Curioso: per leggere qualcosa di sensato su Maria Callas, a quarant’anni dalla morte (41, per la verità) si è dovuto aspettare un fumetto. Io sono Maria Callas, graphic novel scritto e disegnato da Vanna Vinci per Feltrinelli Comics, è intanto il racconto puntuale della vita della Somma. Certo, qualche erroruccio c’è, ma veniale: parlando dei celebri Puritani del ’49 alla Fenice, imparati in una settimana e cantati in alternanza con Valchiria (siamo in zona miracolo vocale), indossa il costume di Don Carlo; Ghiringhelli della Scala era il sovrintendente, non il «direttore»; e nulla può succedere nei «terzi atti» della Sonnambula e di Anna Bolena, visto che entrambe le opere ne prevedono soltanto due.
Quisquilie. Sulla qualità dei disegni non sono in grado di dire nulla per mancanza di competenze specifiche. Sulla Callas, sì: la ricostruzione di fatti e personaggi è assai precisa, e molte tavole riproducono alcune delle sue foto più celebri.
I suoi amori
Nei ringraziamenti, l’autrice spiega di non essere un’appassionata di musica lirica, «la mia filigrana sono il rock’n’roll, il punk e comunque il pop» (beh, peggio per lei): vuol dire quindi che ha studiato, cosa rara in un’epoca supercialtrona come la nostra. Altra idea buona: le pagine dove soliti noti, colleghi cantanti, registi, giornalisti, direttori, impresari commentano come un coro greco fatti e misfatti della Callas usando le loro «vere» parole. E il parallelo con la Medea di Euripide è sensato.
Dove però questo libro funziona davvero è nella ricostruzione della psicologia della Callas. Che sia «giusta», potrebbe dirlo soltanto lei; che sia plausibile, non c’è dubbio. È spiegata con efficacia, intanto, l’adolescenza dura di questa donna triste, il rapporto difficile con una madre insopportabile, il sentimento di rivalsa che spinse una ragazza grassa, brutta e trascurata allo studio matto e disperatissimo che sappiamo. Idem, la strana dicotomia degli anni Meneghini, fra la cantante sempre più celebre che diventa anche un’icona pop e la mogliettina tutta contenta, almeno all’inizio, del suo ruolo di sciura di provincia accanto al marito anziano, ma ricco e premuroso.

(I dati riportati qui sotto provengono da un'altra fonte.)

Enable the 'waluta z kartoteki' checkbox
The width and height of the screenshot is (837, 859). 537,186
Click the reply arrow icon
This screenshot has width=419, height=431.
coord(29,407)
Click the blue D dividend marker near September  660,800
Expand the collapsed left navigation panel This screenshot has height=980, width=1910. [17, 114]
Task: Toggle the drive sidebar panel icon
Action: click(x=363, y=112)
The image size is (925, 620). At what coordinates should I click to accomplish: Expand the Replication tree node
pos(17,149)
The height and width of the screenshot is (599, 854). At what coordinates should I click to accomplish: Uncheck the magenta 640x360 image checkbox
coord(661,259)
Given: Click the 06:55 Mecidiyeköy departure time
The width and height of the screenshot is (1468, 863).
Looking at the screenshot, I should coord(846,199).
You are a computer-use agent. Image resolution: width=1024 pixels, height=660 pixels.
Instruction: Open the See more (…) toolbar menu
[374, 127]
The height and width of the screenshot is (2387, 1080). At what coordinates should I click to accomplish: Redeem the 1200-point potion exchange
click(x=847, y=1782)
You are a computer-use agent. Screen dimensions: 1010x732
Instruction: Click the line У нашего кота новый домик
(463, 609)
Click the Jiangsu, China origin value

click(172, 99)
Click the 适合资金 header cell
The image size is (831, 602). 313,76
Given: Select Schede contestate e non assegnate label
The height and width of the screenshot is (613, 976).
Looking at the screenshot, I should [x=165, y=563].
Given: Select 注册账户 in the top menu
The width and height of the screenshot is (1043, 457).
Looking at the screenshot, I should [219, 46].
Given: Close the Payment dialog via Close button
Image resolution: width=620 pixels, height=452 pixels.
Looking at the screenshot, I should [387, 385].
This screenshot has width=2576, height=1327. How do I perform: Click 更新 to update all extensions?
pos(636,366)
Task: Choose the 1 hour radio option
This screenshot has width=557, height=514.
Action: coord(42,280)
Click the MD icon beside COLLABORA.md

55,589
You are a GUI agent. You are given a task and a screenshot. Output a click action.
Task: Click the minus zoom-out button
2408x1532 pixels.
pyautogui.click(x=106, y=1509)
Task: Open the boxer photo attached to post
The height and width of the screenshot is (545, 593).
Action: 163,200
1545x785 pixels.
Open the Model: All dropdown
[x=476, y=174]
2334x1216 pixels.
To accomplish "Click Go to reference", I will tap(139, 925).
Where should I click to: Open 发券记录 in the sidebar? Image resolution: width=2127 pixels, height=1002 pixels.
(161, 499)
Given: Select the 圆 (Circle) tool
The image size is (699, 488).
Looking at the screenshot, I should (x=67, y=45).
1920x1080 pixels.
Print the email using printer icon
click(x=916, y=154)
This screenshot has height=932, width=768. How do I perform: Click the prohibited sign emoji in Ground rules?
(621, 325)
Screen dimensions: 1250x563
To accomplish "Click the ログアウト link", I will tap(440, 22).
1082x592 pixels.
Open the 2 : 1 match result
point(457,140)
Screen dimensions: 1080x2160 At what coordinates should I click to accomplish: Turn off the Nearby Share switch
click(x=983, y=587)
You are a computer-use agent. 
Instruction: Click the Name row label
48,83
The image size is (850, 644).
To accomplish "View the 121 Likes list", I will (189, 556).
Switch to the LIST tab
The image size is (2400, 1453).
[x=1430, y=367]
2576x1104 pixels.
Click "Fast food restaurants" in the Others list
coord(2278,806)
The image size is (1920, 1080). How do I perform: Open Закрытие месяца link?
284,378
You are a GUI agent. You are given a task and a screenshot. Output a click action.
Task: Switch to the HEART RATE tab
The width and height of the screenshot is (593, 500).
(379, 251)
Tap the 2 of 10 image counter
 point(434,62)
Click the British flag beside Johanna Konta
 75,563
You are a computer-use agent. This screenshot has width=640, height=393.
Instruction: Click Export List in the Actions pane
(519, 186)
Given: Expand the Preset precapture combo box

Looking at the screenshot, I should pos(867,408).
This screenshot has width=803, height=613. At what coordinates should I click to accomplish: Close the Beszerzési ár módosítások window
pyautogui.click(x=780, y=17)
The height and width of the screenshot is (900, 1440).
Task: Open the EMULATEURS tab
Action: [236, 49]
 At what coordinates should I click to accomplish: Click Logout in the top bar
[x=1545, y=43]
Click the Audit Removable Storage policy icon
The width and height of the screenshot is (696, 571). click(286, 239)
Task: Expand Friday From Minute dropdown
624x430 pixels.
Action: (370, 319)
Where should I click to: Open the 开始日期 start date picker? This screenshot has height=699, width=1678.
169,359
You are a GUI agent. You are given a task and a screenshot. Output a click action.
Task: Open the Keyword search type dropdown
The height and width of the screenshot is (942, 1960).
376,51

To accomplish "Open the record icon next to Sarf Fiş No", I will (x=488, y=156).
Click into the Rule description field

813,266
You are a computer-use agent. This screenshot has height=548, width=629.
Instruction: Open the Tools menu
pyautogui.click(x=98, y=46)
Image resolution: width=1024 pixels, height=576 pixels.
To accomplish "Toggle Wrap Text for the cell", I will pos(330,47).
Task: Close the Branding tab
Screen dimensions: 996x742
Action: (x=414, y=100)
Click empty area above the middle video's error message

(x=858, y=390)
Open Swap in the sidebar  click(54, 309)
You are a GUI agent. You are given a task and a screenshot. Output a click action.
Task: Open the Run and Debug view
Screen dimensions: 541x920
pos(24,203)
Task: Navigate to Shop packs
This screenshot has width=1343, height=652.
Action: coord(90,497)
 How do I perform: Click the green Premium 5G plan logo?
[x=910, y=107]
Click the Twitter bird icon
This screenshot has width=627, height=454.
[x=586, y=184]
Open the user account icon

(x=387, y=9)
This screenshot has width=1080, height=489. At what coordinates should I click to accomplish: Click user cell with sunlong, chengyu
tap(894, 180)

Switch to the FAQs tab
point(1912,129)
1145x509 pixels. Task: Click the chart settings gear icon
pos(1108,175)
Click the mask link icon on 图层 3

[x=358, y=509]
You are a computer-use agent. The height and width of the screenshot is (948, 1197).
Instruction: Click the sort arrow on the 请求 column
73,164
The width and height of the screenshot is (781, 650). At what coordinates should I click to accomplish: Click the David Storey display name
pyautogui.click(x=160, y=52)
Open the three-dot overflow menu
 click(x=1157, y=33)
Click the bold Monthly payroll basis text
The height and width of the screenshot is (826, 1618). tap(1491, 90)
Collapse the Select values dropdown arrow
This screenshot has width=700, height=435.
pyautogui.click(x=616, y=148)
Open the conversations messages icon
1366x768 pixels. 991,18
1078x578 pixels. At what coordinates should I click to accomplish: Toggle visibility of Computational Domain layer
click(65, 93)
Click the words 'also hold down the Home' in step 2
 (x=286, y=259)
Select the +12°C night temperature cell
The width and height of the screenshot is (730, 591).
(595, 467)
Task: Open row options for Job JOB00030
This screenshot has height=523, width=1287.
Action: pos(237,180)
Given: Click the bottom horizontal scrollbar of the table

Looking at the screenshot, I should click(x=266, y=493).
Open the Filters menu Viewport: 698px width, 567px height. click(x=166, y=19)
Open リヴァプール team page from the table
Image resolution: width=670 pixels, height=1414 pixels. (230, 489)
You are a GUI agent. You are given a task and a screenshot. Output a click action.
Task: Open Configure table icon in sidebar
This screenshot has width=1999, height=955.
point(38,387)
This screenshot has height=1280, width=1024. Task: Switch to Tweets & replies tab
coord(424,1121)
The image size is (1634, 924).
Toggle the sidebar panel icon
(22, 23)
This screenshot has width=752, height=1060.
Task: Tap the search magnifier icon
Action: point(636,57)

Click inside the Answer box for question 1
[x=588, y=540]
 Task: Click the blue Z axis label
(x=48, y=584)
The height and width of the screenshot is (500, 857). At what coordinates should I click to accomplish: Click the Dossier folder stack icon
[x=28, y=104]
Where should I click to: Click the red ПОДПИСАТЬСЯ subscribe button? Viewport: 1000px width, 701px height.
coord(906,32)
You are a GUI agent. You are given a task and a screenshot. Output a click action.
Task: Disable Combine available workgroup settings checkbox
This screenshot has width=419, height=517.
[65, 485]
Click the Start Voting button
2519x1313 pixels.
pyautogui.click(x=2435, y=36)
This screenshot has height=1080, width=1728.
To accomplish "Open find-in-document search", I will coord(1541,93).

Anche la devastante storia con Onassis è raccontata bene. Il punto è che Callas trovò in lui quello che non aveva mai conosciuto, la passione anche fisica per un uomo (Visconti e Pasolini, i suoi veri grandi amori, da questo punto di vista erano inservibili); lui in lei, soltanto un trofeo. Tutto sommato, Onassis era come la maggior parte di chi oggi straparla della Callas: affascinato dalla sua celebrità ma del tutto incapace di comprenderne le ragioni, inutile per aiutarla a gestire una grandezza artistica la cui misura gli era incomprensibile.
Gli anni del declino
Anche gli anni del declino della Diva, la lunga vedovanza da un uomo vivo, anzi troppo vivo, la solitudine, la fuga in una dimensione di fantasmi e di rimpianti, isolata dal mondo, sono spiegati con rispetto e pudore, senza gli scandalismi d’uso. Vinci dà comunque per assodato che Maria abbia davvero avuto e perso un figlio da Onassis, mentre sulle cause della morte, sul suicidio possibile se non addirittura probabile, lascia giustamente il mistero.
Un libro del genere non può che concentrarsi sulla vita privata della Callas più che su quella artistica, ovvio. Ma già farlo senza scrivere sciocchezze o iperboli da rotocalco è importante. E, come si diceva, è bello rivedere «disegnate» alcune delle sue foto più mitiche, le mani tese sotto la tunica bianca plissettata di Lucia, quelle giunte nella Traviata di Visconti, modellate su una celebre posa della Duse, i cappellini e i tailleur della Biki dopo il dimagrimento. Di tutti i cantanti lirici, solo la Callas poteva ispirare una biografia a fumetti: l’ennesima conferma, alla fine, della sua grandezza.